Chapters 1 through 4 concentrate on housing policies in Chicago by explaining how we got to where we are and sharing my own experiences and those of my family. My parents bought a house in a black neighborhood, as did my Great Migration–era grandparents. I bought into the American Dream of home ownership in a black neighborhood and found the stakes are higher and the returns are lower. Black middle-class neighborhoods continue to be vulnerable to crime and bad banking policies. For poor black families, the vertical segregation of Chicago’s notorious high-rise public housing developments, once the world’s largest, has been demolished in favor of horizontal segregation. Chapter 5 examines school segregation through the lens of my busing experience and details the lack of political will to truly integrate Chicago public schools.

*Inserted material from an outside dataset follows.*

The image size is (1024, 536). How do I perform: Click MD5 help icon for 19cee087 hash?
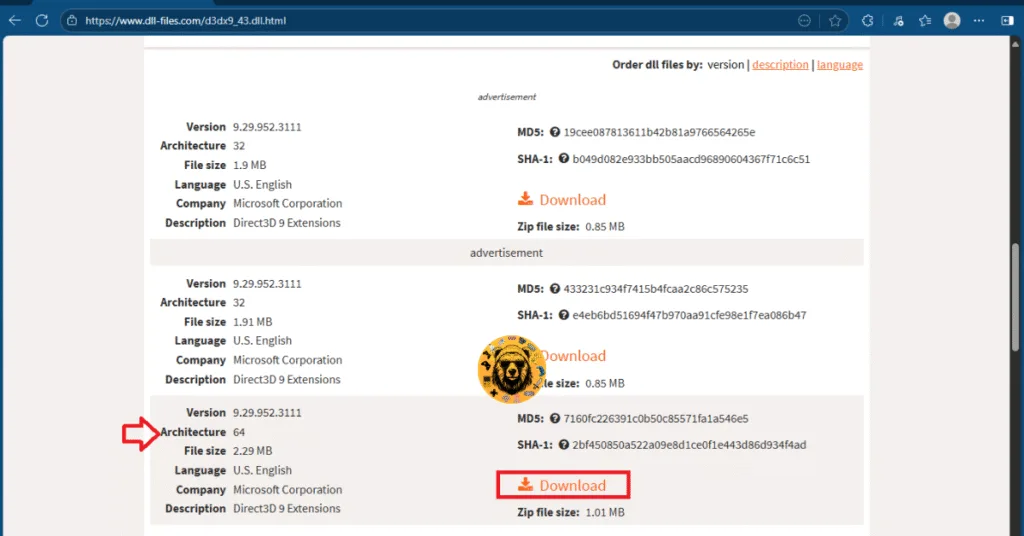(x=554, y=132)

Segregation is typically studied through housing patterns and education. The rest of this book examines other ways segregation seeps into our consciousness and realms of our lives: food deserts, black politics and violence. Too often people argue that we have moved toward a class-based society; while race and class are linked, many policies and elements of inequity on the South Side are firmly rooted in race. Throughout, I repeatedly underscore the point of race over class.

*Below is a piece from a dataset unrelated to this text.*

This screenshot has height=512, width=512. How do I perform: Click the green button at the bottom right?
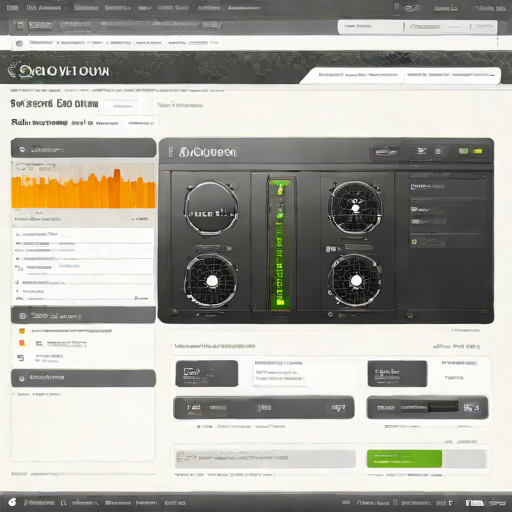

As a post–civil rights generation baby, I, and many of my friends, wrestle with race in our fair city today. I love my Chicago. Though I’m polemic, I’m also prescriptive. I conclude the book with solutions from people who struggle with segregation in Chicago. Until we address segregation, racial inequities will prevail. A century of bad segregationist policies can’t be undone in a generation. The lingering effects drag out in black communities and very much inform how neighborhoods still are shaped today. This portrait of the South Side can be applied in many urban milieus across the country. Fair housing laws must be enforced. Integration needs to be of a piece with public education. Low-income and affordable housing should be dispersed throughout metropolitan regions. Members of the real estate industry need better training.

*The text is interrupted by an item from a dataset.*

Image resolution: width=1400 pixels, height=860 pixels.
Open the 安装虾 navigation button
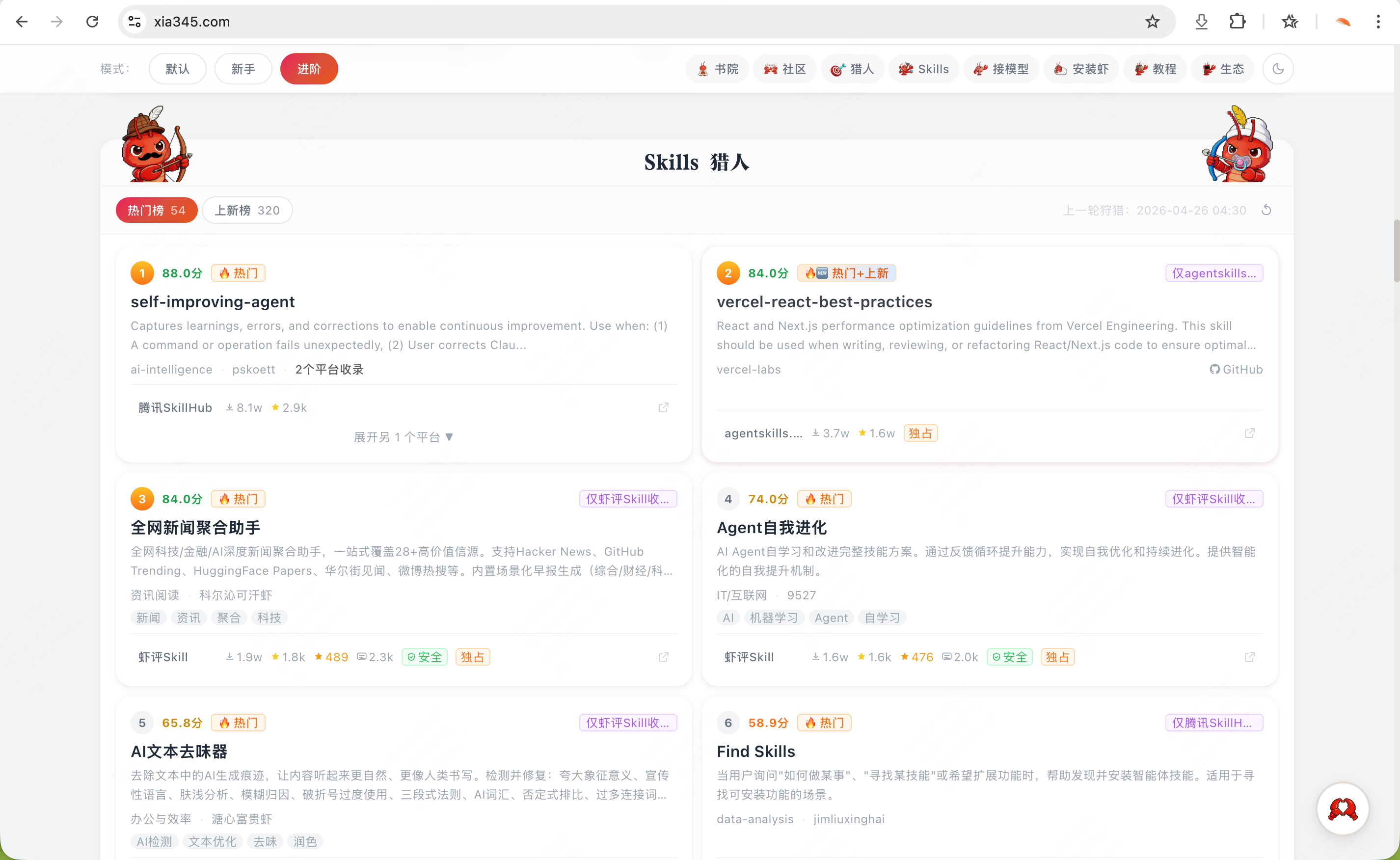1081,69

It’s all too easy to throw up my hands and accept the city, broken nose and all, for its designation as one of the most segregated places in the United States. Yet I know the city can treat its residents better. The City of Chicago sponsors the popular Summer Dance, where hundreds, sometimes thousands, of people turn out. Each week in downtown Grant Park a dance lesson is given—from flamenco to African to ballroom—and then it turns into a big DJ/live band party with a makeshift dance floor. In July 2011, the theme was “Soul Train.” Earlier that year the founder of that groundbreaking Chicago television show, Don Cornelius, died. What emerged during the July tribute could easily be characterized as one of the world’s largest Soul Train lines. The diversity, perhaps unremarkable in some other cities, stunned me. All races, homeless people, children, seniors waited their turn to do the robot, some 1970s moves or simply dance to the beat in the legendary Soul Train line. R&B music blared and the park swelled into a giant club scene that spilled out onto the sidewalks. As trite as this sounds, I was so proud of my city. Exuberance lingered in the air of that humid, sticky evening. As I headed back south that night, I couldn’t shake my buoyancy. I witnessed Chicagoans of all stripes communing festively. I imagined Nelson Algren’s quote about the City on the Make, “but never a lovely so real.”